WRITTEN EXERCISE A
Copy the entries line for line, starting with the line that contains "Viewport: 1510px width, 938px height." and going on through the line that contains "will (x=643, y=563).". Copy only those lines.

==== EXTRACTED TEXT

Private Lending Industry Is Collapsing in China
In recent months in China there have been frequent cases of the owners of private financing companies disappearing, leaving investors’ principal unpaid. The wide spread of this phenomenon in southern and western China shows that non-governmental lending is collapsing, according to the Chinese press.
In late October, the police bureau of Xi’an, the capital of northwestern China’s Shaanxi Province, received over 100 reports from investors of the Shaanxi Shihe Investment Ltd. that they had not been paid interest they were owed and could not get back the principal they had invested either.
Zhang Chao, the owner of the investment company, disappeared last month. Not only did the headquarters of the company in Shaanxi shut down, but its branch companies throughout the country in Shenzhen, Lanzhou, Qinghai, Jinan, Chengdu, and Xianyang have also closed, according to China Business, one of the most widely read financial newspapers in China.
The amount of investment lost by individual investors in Shihe Investment ranges from thousands to a million dollars, China Business says. The police are still counting the number of victims and the total amount involved.

========
==== LISTED RECORDS

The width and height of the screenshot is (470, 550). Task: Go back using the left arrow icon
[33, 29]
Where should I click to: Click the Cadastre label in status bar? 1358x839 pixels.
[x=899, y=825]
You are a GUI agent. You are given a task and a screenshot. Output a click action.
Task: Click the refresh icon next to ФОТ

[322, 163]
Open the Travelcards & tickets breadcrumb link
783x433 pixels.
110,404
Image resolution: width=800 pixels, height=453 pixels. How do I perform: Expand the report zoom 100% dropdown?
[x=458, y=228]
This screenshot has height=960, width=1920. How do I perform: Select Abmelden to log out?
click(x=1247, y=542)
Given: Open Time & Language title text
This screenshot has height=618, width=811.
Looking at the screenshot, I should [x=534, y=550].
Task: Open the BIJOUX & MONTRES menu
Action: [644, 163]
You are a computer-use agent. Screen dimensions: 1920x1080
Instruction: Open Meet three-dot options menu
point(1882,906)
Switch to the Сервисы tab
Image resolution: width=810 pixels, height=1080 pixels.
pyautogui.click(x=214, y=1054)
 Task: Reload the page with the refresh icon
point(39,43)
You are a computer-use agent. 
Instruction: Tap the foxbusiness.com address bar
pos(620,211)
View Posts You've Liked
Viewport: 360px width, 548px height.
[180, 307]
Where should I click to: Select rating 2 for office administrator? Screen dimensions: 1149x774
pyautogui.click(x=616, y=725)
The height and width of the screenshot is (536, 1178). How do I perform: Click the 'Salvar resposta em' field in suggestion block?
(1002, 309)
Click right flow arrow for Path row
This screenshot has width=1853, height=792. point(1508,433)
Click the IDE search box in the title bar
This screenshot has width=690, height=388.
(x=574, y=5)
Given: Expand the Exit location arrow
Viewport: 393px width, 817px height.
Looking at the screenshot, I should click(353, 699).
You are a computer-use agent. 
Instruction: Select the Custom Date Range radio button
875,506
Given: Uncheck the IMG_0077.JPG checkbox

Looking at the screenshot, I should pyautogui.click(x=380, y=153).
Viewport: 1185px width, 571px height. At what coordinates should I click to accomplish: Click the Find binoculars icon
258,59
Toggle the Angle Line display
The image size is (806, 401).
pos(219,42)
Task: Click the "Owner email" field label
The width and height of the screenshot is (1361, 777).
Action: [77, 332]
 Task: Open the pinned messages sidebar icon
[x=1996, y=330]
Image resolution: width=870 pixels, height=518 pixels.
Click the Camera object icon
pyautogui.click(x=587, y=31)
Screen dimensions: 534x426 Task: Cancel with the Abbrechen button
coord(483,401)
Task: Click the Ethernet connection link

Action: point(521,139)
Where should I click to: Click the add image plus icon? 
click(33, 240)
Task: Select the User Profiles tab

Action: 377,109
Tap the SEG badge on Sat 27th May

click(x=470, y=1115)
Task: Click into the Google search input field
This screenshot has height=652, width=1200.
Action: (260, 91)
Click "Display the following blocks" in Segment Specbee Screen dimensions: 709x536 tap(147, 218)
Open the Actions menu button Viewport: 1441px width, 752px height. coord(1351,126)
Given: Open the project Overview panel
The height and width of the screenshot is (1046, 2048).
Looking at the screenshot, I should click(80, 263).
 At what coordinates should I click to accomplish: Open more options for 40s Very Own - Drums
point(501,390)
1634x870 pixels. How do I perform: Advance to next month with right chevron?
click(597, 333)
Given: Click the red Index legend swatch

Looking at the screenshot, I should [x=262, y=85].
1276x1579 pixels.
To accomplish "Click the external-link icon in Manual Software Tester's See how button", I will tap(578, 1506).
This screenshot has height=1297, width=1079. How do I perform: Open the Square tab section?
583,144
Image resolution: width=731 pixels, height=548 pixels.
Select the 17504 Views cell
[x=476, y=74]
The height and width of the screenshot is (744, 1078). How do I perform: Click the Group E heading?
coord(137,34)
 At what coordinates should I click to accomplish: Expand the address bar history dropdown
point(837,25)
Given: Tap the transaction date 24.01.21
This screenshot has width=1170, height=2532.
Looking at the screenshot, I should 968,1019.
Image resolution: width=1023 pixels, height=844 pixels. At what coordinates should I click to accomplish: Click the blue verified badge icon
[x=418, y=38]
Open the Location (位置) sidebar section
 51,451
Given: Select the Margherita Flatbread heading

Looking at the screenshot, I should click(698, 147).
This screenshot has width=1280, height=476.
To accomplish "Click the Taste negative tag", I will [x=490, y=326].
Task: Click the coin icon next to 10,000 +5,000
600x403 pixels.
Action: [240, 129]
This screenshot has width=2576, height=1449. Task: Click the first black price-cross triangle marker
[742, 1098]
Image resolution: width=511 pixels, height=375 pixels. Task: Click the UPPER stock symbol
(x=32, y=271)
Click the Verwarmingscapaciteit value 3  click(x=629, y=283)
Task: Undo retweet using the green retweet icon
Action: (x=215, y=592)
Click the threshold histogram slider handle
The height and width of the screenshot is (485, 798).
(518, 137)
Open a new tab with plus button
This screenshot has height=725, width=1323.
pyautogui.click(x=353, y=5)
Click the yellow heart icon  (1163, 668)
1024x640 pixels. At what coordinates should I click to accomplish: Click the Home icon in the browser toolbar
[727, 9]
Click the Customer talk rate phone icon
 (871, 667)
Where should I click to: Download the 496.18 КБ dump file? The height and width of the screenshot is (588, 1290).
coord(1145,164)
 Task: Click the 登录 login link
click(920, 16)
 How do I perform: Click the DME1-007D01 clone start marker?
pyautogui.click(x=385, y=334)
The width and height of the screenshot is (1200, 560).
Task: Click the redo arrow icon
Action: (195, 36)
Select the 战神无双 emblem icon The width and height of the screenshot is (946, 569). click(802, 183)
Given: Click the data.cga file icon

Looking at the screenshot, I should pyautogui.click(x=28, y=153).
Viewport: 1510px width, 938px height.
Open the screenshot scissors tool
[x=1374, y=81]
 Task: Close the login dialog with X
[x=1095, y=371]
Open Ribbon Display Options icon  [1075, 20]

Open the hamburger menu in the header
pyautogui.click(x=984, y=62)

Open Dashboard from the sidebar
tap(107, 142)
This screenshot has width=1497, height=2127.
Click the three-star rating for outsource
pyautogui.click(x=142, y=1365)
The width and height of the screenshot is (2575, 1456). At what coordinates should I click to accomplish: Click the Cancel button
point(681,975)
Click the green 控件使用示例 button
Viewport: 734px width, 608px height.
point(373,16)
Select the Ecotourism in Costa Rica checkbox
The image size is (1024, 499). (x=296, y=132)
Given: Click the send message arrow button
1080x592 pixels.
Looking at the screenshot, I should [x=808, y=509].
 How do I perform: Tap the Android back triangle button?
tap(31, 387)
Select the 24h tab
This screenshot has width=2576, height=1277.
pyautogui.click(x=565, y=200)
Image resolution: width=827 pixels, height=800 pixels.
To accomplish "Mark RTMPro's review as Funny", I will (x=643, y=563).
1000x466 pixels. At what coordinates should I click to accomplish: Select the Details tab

========

WRITTEN EXERCISE B
Repeat the article on the collapse of China's private lending industry word for word, in full.

REPLY A
Viewport: 1510px width, 938px height.
Open the screenshot scissors tool
[x=1374, y=81]
 Task: Close the login dialog with X
[x=1095, y=371]
Open Ribbon Display Options icon  [1075, 20]

Open the hamburger menu in the header
pyautogui.click(x=984, y=62)

Open Dashboard from the sidebar
tap(107, 142)
This screenshot has width=1497, height=2127.
Click the three-star rating for outsource
pyautogui.click(x=142, y=1365)
The width and height of the screenshot is (2575, 1456). At what coordinates should I click to accomplish: Click the Cancel button
point(681,975)
Click the green 控件使用示例 button
Viewport: 734px width, 608px height.
point(373,16)
Select the Ecotourism in Costa Rica checkbox
The image size is (1024, 499). (x=296, y=132)
Given: Click the send message arrow button
1080x592 pixels.
Looking at the screenshot, I should [x=808, y=509].
 How do I perform: Tap the Android back triangle button?
tap(31, 387)
Select the 24h tab
This screenshot has width=2576, height=1277.
pyautogui.click(x=565, y=200)
Image resolution: width=827 pixels, height=800 pixels.
To accomplish "Mark RTMPro's review as Funny", I will (x=643, y=563).

REPLY B
Private Lending Industry Is Collapsing in China
In recent months in China there have been frequent cases of the owners of private financing companies disappearing, leaving investors’ principal unpaid. The wide spread of this phenomenon in southern and western China shows that non-governmental lending is collapsing, according to the Chinese press.
In late October, the police bureau of Xi’an, the capital of northwestern China’s Shaanxi Province, received over 100 reports from investors of the Shaanxi Shihe Investment Ltd. that they had not been paid interest they were owed and could not get back the principal they had invested either.
Zhang Chao, the owner of the investment company, disappeared last month. Not only did the headquarters of the company in Shaanxi shut down, but its branch companies throughout the country in Shenzhen, Lanzhou, Qinghai, Jinan, Chengdu, and Xianyang have also closed, according to China Business, one of the most widely read financial newspapers in China.
The amount of investment lost by individual investors in Shihe Investment ranges from thousands to a million dollars, China Business says. The police are still counting the number of victims and the total amount involved.